CONSIGNE ÉCRITE 1:
Renvoyez chaque ligne des enregistrements qui contient la chaîne « height ».

* * *

12Par ailleurs, pendant les années 30, la presse spécialisée en publicité suggérait aux fabricants voulant s’adresser à un public enfantin de ne pas lancer une campagne dans la presse enfantine sans avoir au préalable mené une « campagne de notoriété » à destination des instituteurs dans les « journaux pédagogiques » (Thibout, 1935). Les spécialistes de la communication marchande conseillaient ainsi aux entreprises désireuses de cibler les publics jeunes de rendre visibles et promouvoir leurs produits auprès des enseignants, d’obtenir leur approbation, voire leur caution, afin de disposer d’alliés officiellement investis d’une mission pédagogique et capables donc d’estomper les frontières entre le discours publicitaire et le discours éducatif.

13Dès le début du xxe siècle, en plus des dispositifs publicitaires traditionnels, les entreprises du secteur agroalimentaire ont expérimenté des stratégies de communication marchande à la sortie ou au sein même des écoles. En 1906, la marque de chocolat Poulain proposait, par exemple, des « musées scolaires », ancêtres des kits pédagogiques : des boîtes contenant les ingrédients qui composent le chocolat que les instituteurs auraient pu utiliser pour une « leçon de choses », méthode pédagogique fondée sur l’observation d’objets afin de développer les capacités d’abstraction et d’imagination des élèves. En 1909, les enseignants pouvaient s’aider également d’une affiche ou tableau mural Poulain pour expliquer la cueillette du chocolat et sa fabrication (Watin-Augouard, 1999 cité in : Patrin-Leclère et al., 2013 : 90).

14Déjà pendant la première partie du xxe siècle, la presse professionnelle spécialisée en techniques commerciales poussait les annonceurs à franchir le seuil des établissements scolaires pour toucher un public captif, pré-segmenté, disponible à se laisser guider dans son apprentissage par des adultes qualifiés et expérimentés : « Le publicitaire qui s’attaque à la jeunesse a la tâche facile. Qui peut se vanter comme lui d’avoir à sa disposition un milieu où sont rassemblés tous ceux qu’il recherche et rien qu’eux, trié par sexe et par âge ? Ce milieu c’est l’école » (Thibout, 1935). Un article paru en 1921 dans la revue professionnelle La Publicité encourageait les annonceurs dans cette démarche. L’auteur faisait notamment référence aux expériences de marques comme Nestlé ou Phosphatine Falières qui consistaient à « donner aux images-réclame un caractère instructif et à les remettre aux instituteurs et institutrices pour être distribuées en récompense aux enfants des écoles, revêtues d’une attestation manuscrite. Le verso de ces images est consacré à une courte réclame » (La Publicité, 155, 1921, p. 572). À côté de ces images censées avoir un intérêt surtout pédagogique, d’autres objets publicitaires « de caractère amusant et récréatif » étaient distribués aux élèves méritants : « puzzles, constructions, albums à colorier... où la réclame habilement et discrètement liée au sujet, concourt à l’attrait de l’ensemble » (ibid.).

  • 6 Un cas particulièrement bien documenté dans la presse professionnelle est celui des produits Knorr (...)

* * *

CONSIGNE ÉCRITE 2:
Répondez aux questions suivantes à partir de l'article sur la publicité à l'école.
(a) En 1906, quel nom la marque Poulain donnait-elle aux boîtes contenant les ingrédients du chocolat ?
(b) Dans quelle revue professionnelle l'article de 1921 qui encourageait les annonceurs est-il paru ?
(c) Quelles marques cet article de 1921 cite-t-il pour leurs expériences ?

ENREGISTREMENTS À TRAITER:
* * *

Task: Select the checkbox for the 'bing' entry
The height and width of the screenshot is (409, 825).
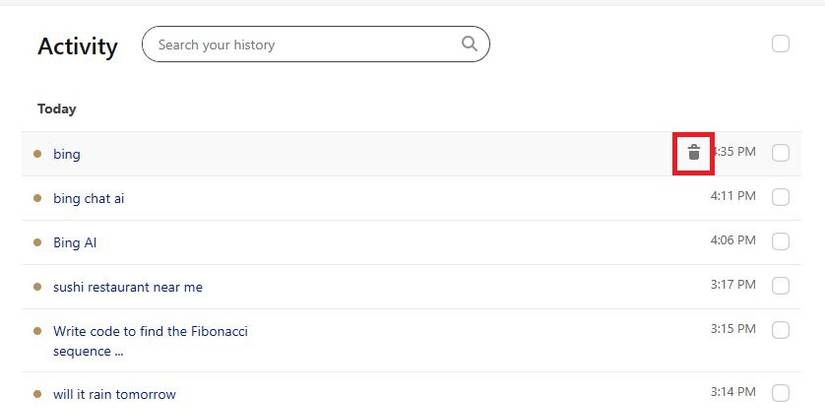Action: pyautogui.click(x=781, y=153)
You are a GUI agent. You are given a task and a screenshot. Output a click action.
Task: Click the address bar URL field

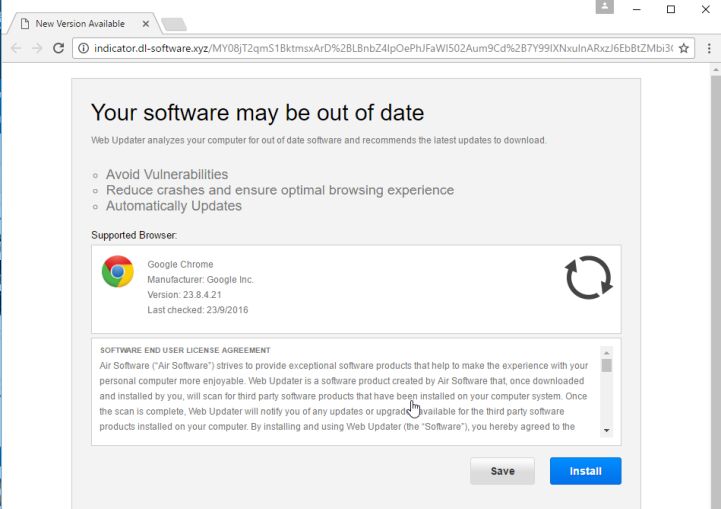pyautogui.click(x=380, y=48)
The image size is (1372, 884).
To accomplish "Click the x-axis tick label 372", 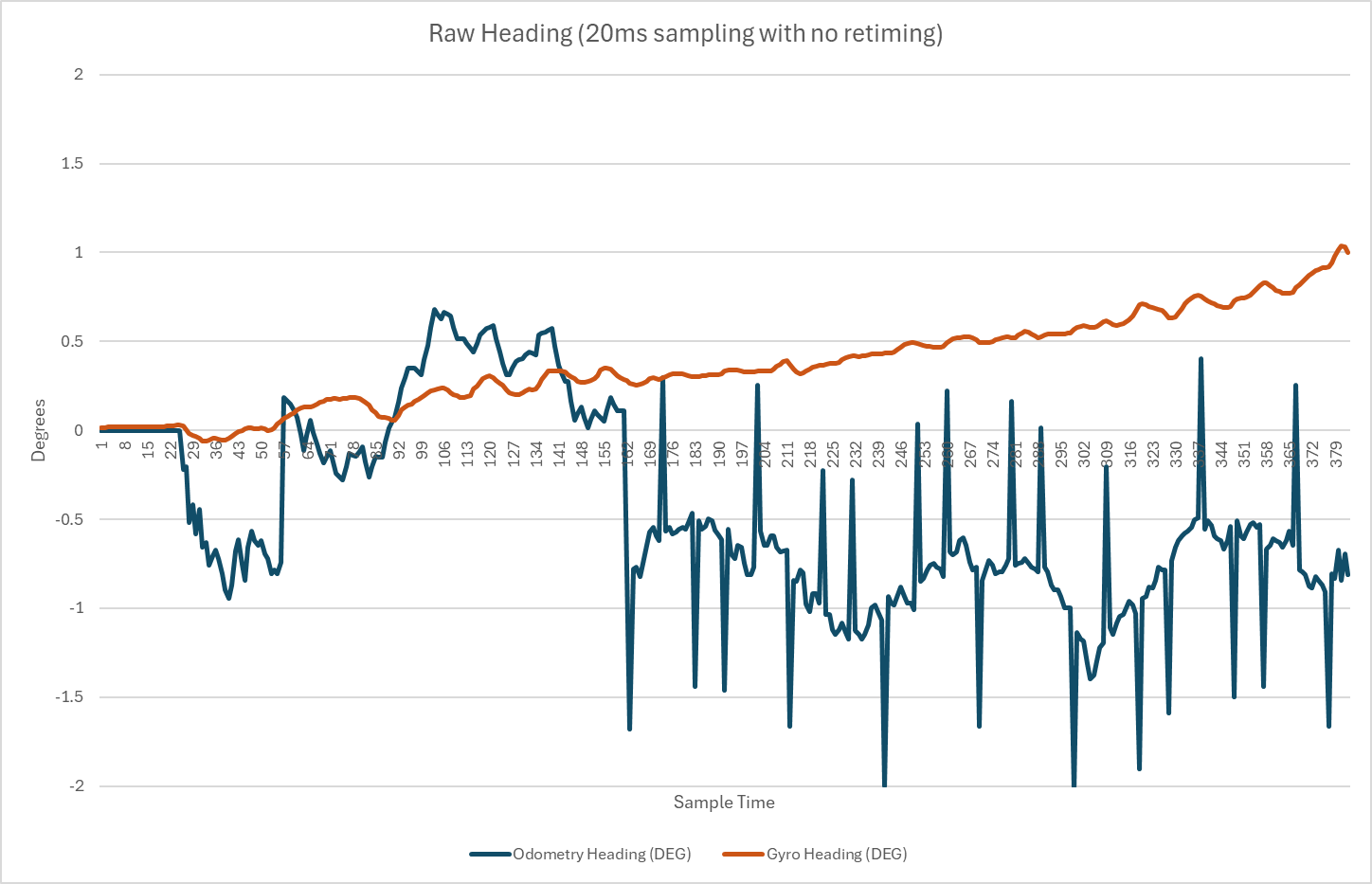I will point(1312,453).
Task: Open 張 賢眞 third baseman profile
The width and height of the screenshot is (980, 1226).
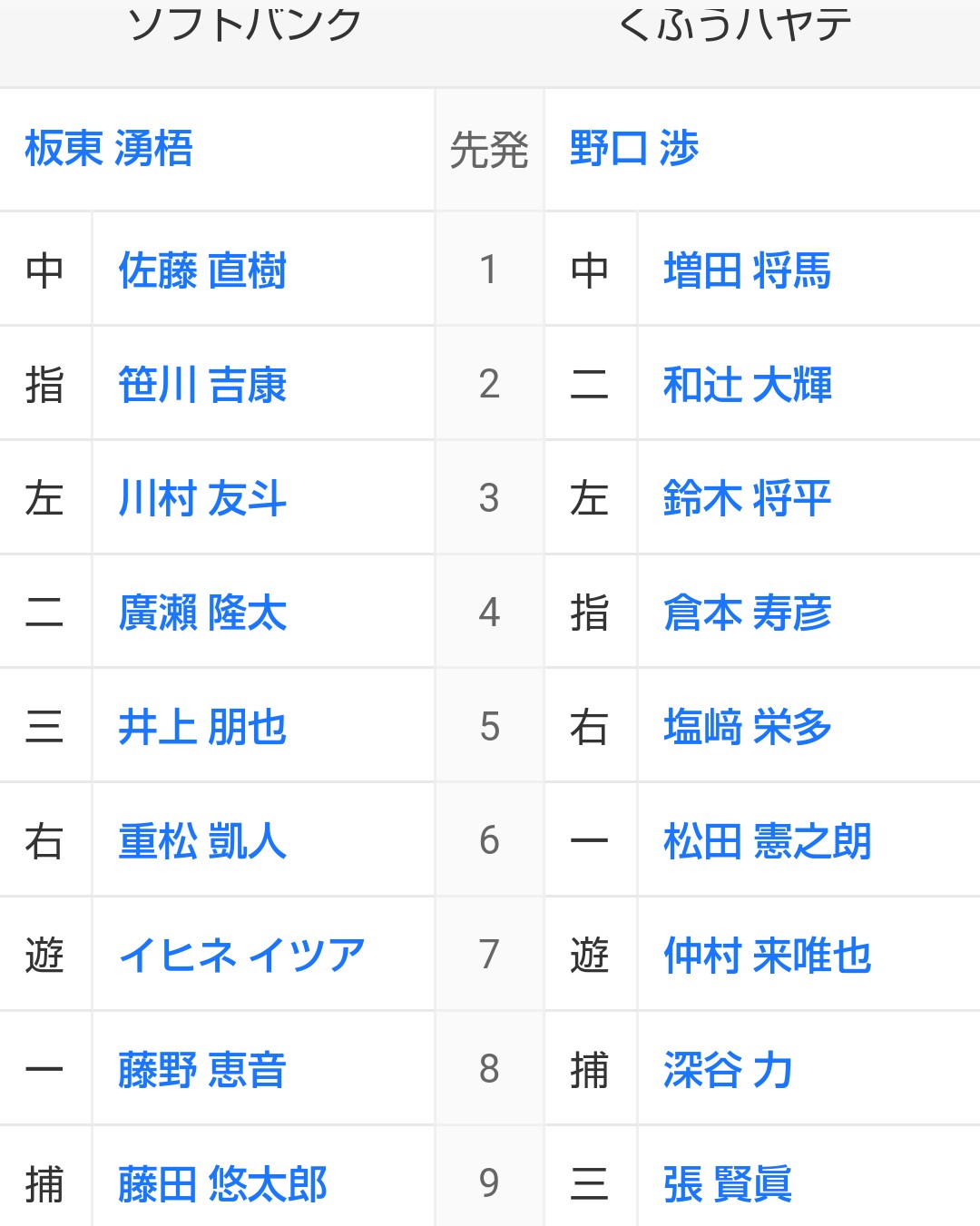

* * *

RÉPONSE ATTENDUE 1:
The height and width of the screenshot is (409, 825).
The width and height of the screenshot is (980, 1226).

RÉPONSE ATTENDUE 2:
(a) Des « musées scolaires ».
(b) Dans la revue La Publicité.
(c) Nestlé et Phosphatine Falières.